Don't Look in the Dark (2026) by Sam Freeman


Director: Sam Freeman
Year: 2026
Country: USA
Alternate Titles: N/A
Genre: Psychological

Plot:
Recovered from the surviving footage available, a couple went into the woods for a camping trip that will prepare them for their upcoming baby being born, but as the night carries on, they come to believe that a supernatural force is peasant coercing them to behave quite unnaturally.

Review:

This was an intriguing if somewhat frustrating enough feature. The main element that works rather nicely here is the central setup that allows the couple to get stranded in the woods and encounter an increasingly bizarre series of encounters. The couple going out into the woods and trying to have fun going through the wilderness, even though they’re unaware of how, why, or even that their phone turned on to record everything that happened to them, brings about a wholly enjoyable concept that gets them lost while trying to figure out where they are when they make a wrong turn and get lost. The escalating panic that happens when they start failing to recognize where they are, believe that a strange child is watching them in the woods, and have to get under cover from a massive storm that strands them even further, gives this one quite the chilling idea that slowly gets expanded upon over time, the more lost they get.
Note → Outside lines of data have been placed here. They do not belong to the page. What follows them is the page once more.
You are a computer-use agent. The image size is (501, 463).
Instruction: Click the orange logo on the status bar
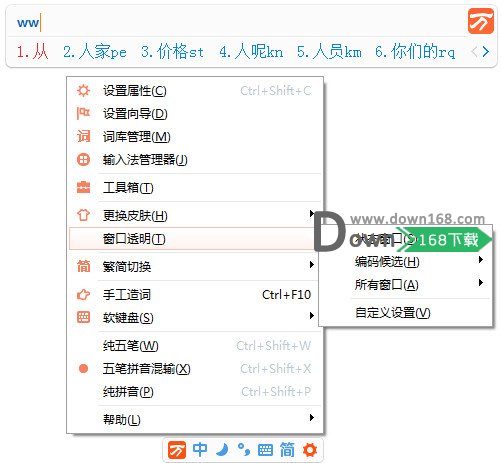point(177,450)
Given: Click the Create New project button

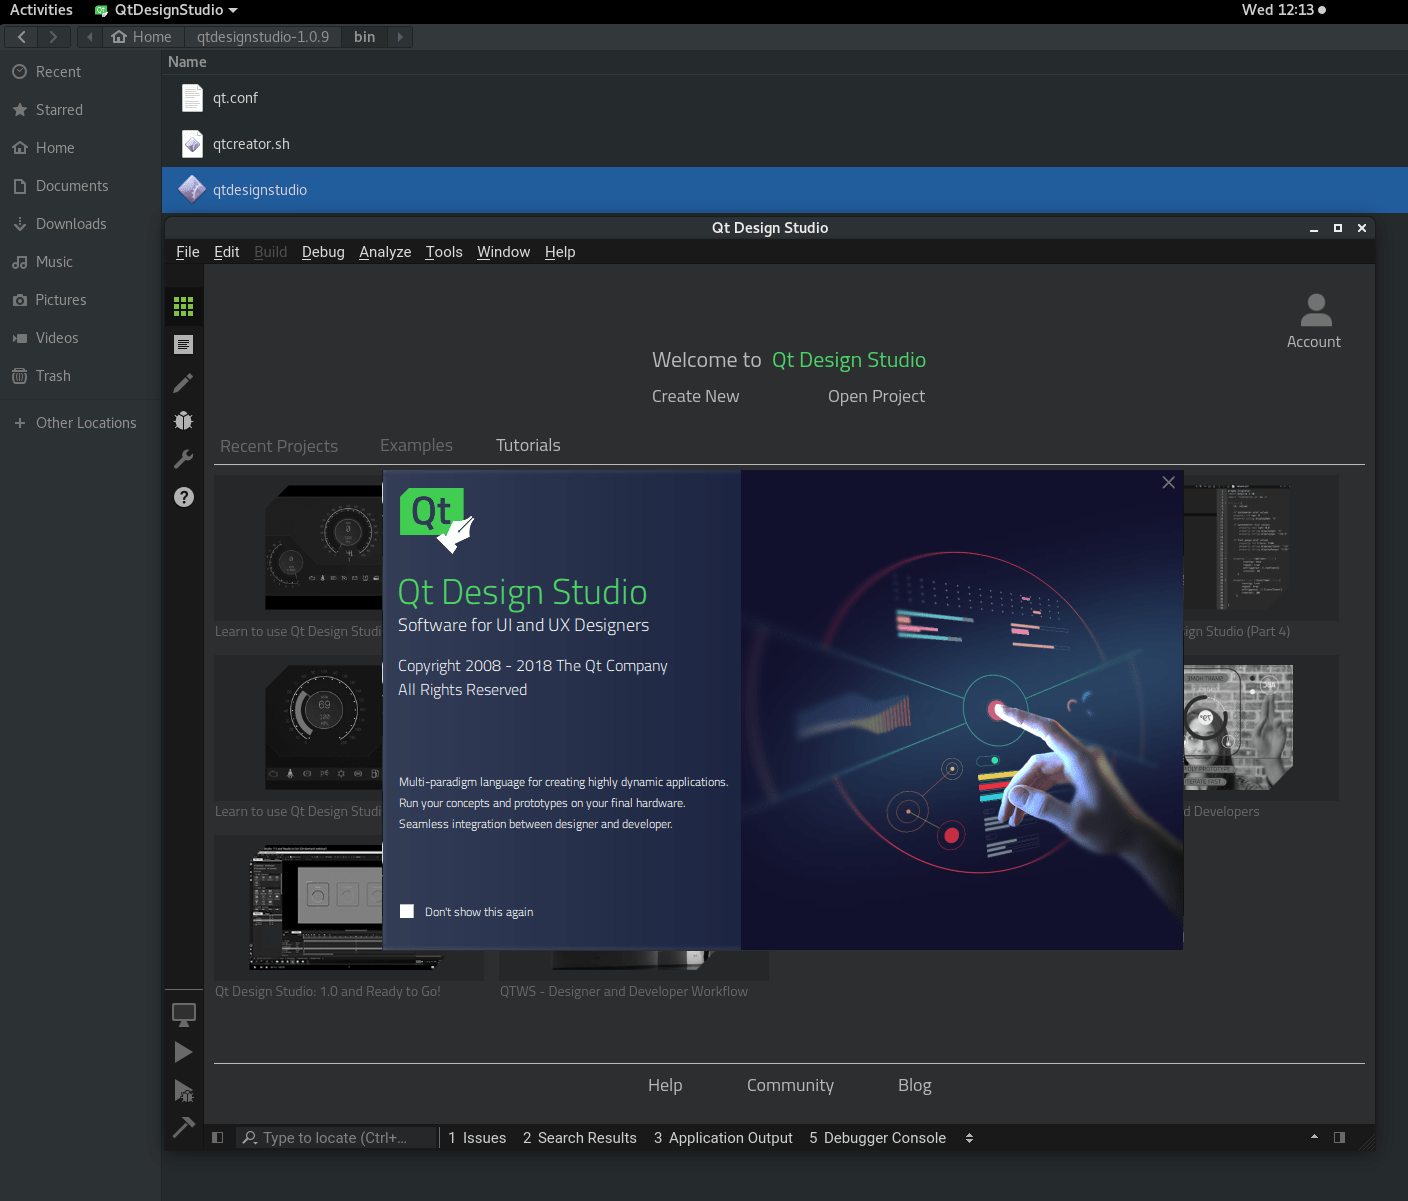Looking at the screenshot, I should tap(695, 396).
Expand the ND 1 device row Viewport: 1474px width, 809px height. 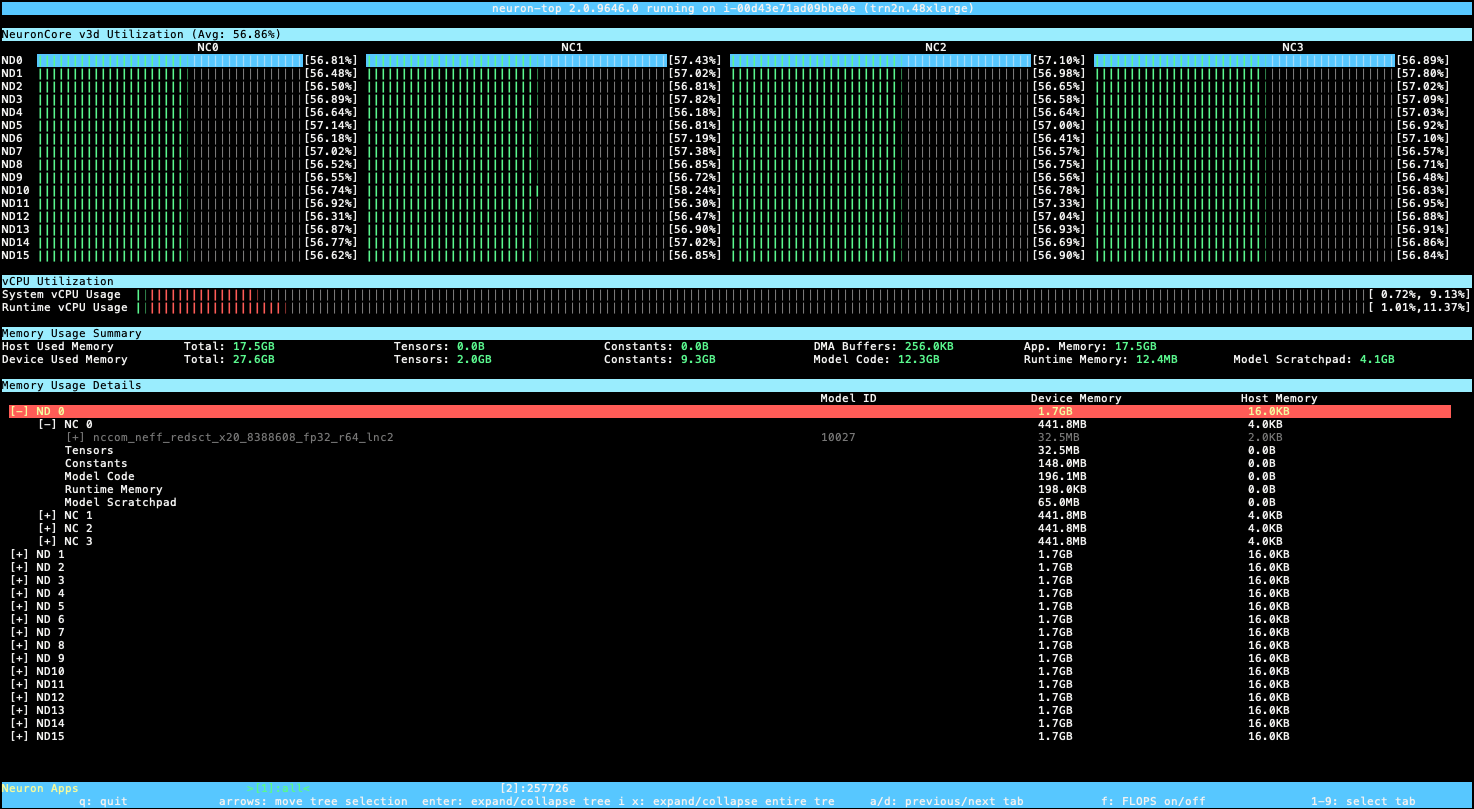20,555
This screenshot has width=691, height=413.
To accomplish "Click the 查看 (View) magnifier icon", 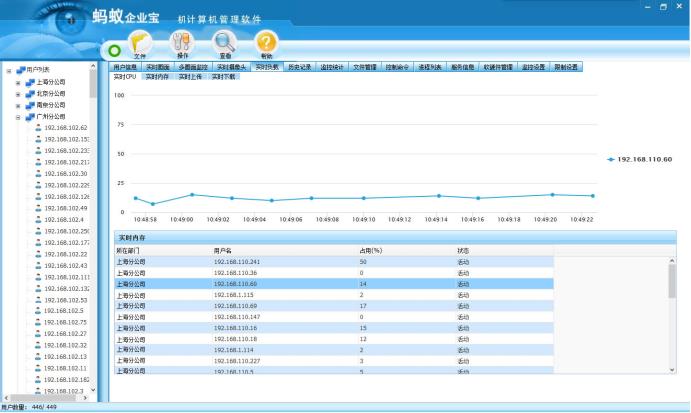I will pyautogui.click(x=224, y=43).
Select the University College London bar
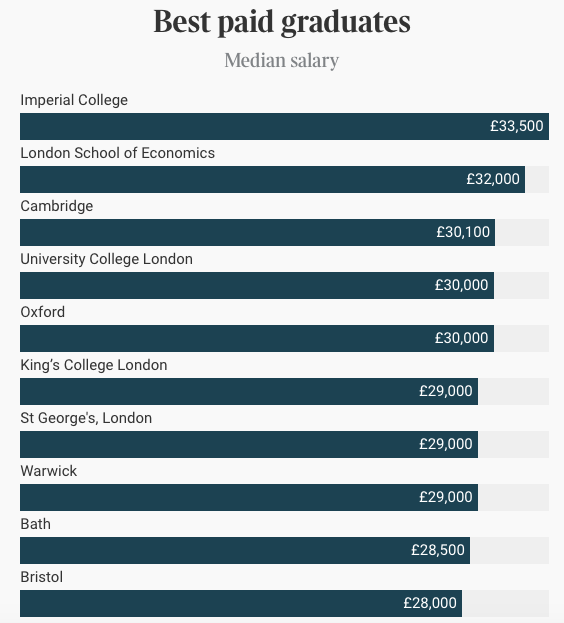The image size is (564, 623). (257, 285)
However, that also leads heavily into the major issue here, where the film is so fractured, by design, that it can easily become distracting and off-putting. The fact that we never get any clear look at the forest around them for more than a single second, ninety percent of the film is spent looking at a pitch-black screen where nothing has a clear focus, and only the final few minutes are the footage completely intact and uninterrupted, which all presents a major challenge to get into the film properly. From the brief glimpses of something happening that is shuttled off for a pitch-black nothingness and a circular narrative that never makes any sense with so much of the regular running time consisting of inaudible yelling over each other that it’s hard to get attached to what’s happening without being able to see anything, the film is a rather hard sell at times for those expecting any kind of logical outcome, all of which come to hold this down.


Overview: ***/5
An intriguing attempt at found-footage that does have its missteps, this one comes off rather well when it wants to, even if some of the big flaws on display are what keep this one down overall. Those with an interest in this type of story or who are major found-footage aficionados will have the most to like here, while most others out there should heed caution.